# Aim of the exercise
Tally up the lines below containing the string "header", then write the number alone.

# Records supplied
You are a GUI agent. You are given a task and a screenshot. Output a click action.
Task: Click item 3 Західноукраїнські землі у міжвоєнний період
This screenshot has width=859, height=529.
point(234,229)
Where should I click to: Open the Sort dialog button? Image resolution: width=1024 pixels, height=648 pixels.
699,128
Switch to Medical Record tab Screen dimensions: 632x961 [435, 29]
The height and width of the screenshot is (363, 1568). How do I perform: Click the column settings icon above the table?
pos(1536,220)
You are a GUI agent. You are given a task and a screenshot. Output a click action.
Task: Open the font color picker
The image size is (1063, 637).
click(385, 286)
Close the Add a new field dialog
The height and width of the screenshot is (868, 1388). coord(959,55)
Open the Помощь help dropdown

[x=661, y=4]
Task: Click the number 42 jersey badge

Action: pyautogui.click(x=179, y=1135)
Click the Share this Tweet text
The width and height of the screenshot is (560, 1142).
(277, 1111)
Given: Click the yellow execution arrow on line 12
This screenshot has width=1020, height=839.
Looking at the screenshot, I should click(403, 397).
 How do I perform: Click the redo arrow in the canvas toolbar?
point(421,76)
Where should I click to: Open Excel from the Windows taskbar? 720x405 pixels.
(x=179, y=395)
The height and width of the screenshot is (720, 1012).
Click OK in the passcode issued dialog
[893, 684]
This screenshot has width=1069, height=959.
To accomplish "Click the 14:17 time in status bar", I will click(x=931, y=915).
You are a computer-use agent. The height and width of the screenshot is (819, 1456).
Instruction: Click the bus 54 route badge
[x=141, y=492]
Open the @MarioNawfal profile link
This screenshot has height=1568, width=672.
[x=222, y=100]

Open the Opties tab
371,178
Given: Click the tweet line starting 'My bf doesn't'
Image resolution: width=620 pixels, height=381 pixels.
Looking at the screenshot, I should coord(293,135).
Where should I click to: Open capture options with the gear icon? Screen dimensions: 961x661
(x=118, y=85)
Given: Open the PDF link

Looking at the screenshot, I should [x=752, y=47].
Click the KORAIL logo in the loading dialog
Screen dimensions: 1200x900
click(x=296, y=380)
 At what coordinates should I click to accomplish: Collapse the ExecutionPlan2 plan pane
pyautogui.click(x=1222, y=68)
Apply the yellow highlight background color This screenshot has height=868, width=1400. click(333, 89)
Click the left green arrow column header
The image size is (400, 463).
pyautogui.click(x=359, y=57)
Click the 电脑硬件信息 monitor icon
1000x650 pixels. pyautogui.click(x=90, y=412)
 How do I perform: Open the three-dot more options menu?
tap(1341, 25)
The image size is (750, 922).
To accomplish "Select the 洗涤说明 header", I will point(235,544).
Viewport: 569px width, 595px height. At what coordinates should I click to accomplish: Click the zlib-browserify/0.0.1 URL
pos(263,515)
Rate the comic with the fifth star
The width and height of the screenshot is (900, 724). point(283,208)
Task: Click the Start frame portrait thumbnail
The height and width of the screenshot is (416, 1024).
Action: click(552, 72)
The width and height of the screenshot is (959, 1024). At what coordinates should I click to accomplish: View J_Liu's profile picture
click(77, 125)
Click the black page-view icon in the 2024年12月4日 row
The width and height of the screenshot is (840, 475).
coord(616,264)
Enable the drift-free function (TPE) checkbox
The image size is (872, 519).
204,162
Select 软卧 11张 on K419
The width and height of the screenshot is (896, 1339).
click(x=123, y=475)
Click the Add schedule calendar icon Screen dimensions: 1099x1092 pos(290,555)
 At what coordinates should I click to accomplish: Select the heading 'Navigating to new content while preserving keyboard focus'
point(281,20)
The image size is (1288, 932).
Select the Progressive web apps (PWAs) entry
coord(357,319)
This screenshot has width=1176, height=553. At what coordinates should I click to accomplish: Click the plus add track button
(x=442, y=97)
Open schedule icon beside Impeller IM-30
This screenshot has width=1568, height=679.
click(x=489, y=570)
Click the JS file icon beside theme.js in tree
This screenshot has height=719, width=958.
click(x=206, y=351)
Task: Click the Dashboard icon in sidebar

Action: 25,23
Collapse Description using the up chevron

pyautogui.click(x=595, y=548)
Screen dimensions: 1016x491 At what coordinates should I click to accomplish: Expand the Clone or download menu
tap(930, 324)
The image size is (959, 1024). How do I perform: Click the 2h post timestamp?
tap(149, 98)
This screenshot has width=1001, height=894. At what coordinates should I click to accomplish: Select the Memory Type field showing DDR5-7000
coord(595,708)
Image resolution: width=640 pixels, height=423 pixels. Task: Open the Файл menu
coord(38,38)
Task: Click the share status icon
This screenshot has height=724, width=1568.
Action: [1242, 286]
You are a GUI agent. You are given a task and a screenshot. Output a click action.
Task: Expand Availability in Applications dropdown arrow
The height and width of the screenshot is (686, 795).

# Response
2